Early resistance to high-level (i.e. compiled) languages came from assembly programmers who couldn’t imagine that the compiler could generate code that was just as performant as their hand-crafted product. For a while they were right, but improved compiler design and the relentless performance increases in hardware made it so that even an extra 10-20% boost you might get from perfectly hand-crafted assembly was almost never worth the developer time.
There is an obvious parallel here, but it’s not quite the same. The high-level language is effectively a formal spec for the abstract machine which is faithfully translated by the (hopefully bug-free) compiler. Natural language is not a formal spec for anything, and LLM-based agents are not formally verifiable software. So the tradeoffs involved are not only about developer time vs. performance, but also correctness.
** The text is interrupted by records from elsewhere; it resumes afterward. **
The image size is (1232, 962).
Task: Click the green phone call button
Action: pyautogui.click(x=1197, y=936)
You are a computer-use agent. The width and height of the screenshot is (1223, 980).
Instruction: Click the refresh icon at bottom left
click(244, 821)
Put another way, if you don't know what correct is before you start working then no tradeoff exists.
This goes out the window the first time you get real users, though. Hyrum's Law bites people all the time.
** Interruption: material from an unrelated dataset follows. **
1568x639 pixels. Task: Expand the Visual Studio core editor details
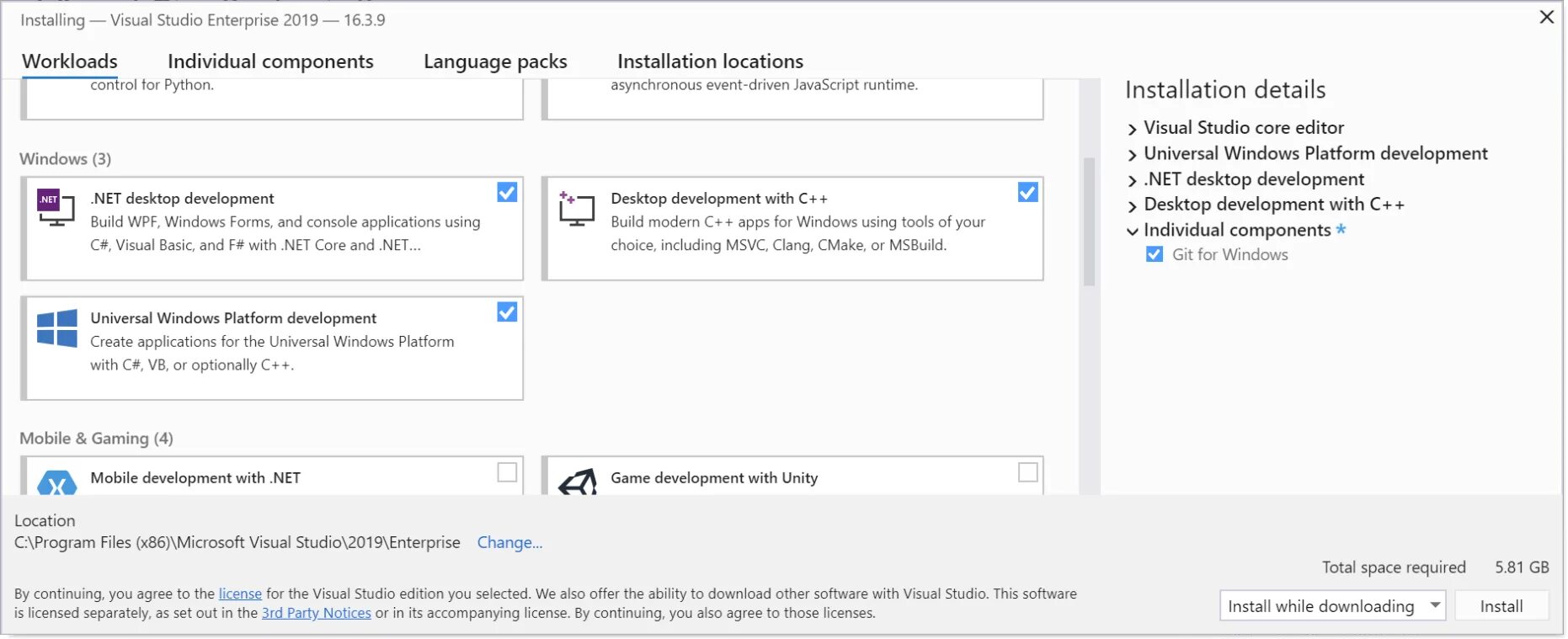(x=1133, y=129)
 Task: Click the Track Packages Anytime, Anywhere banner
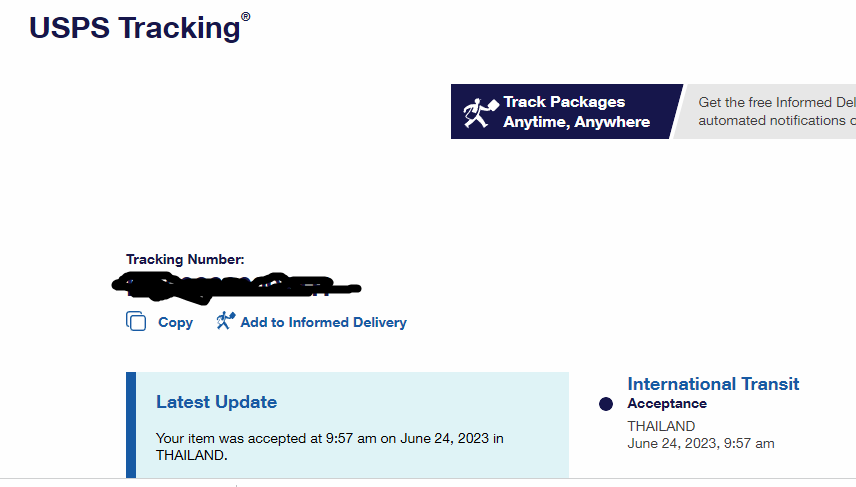(566, 111)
"What sorts of things can you build if you don't have long-term sneaky contracts and dependencies" is a really interesting question and has a HUGE pool of answers that used to be not worth the effort. But it's largely a different pool of software than the ones people get paid for today.
Not really. Many users are happy for their software to change if it's a genuine improvement. Some users aren't, but you can always fire them.
Certainly there's a scale beyond which this becomes untenable, but it's far higher than "the first time you get real users".